In a study led by Arthur Aron at Stony Brook University, college students were paired off and told that they should spend 45 minutes getting to know each other better.
Experimenters provided some student pairs with a series of questions to ask, which got increasingly deep and personal. For example, one of the intermediate questions was "How do you feel about your relationship with your mother?" Other pairs were given small-talk-type questions. For example, one question was "What is your favorite holiday? Why?"
At the end of the experiment, the students who'd asked increasingly personal questionsreported feeling much closer to each other than students who'd engaged in small talk.
You can try this technique on your own as you're getting to know someone. For example, you can build up from asking them about their last trip to the movies to learning about the people who mean the most to them in life. When you learn intimate information about another person, they are likely to feel closer to you and want to confide in you in the future.
14. Expect good things from people
According to the Pygmalion effect, people treat others in ways that are consistent with their expectations of them and therefore cause the person to behave in a way that confirms those expectations.
In a Harvard Magazine article, Cuddy says, "If you think someone's a jerk, you'll behave toward them in a way that elicits jerky behaviors."
On the other hand, if you expect someone to be friendly toward you, they are more likely to behave in a friendly manner toward you.
15. Act like you like them
Psychologists have known for a while about a phenomenon called "reciprocity of liking": When we think someone likes us, we tend to like them as well.
In one study, for example, participants were told that certain members of a group discussion would probably like them.
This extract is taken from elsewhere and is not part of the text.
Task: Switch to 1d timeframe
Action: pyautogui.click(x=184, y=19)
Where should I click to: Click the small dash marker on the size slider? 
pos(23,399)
These group members were chosen randomly by the experimenter.
After the discussion, participants indicated that the people they liked best were the ones who supposedly liked them.
16. Display a sense of humor
Research from Illinois State University and California State University at Los Angeles found that, regardless of whether people were thinking about their ideal friend or romantic partner, having a sense of humor was really important.
Meanwhile, not having a sense of humor, especially at the office, could backfire. One study of 140 Chinese workers between 26 and 35 found that people were less well-liked and less popular among their colleagues if they were "morally focused."
That means they placed a high value on displaying caring, fairness, and other moral traits. The researchers said that that was because morally focused individuals were perceived as less humorous by their colleagues.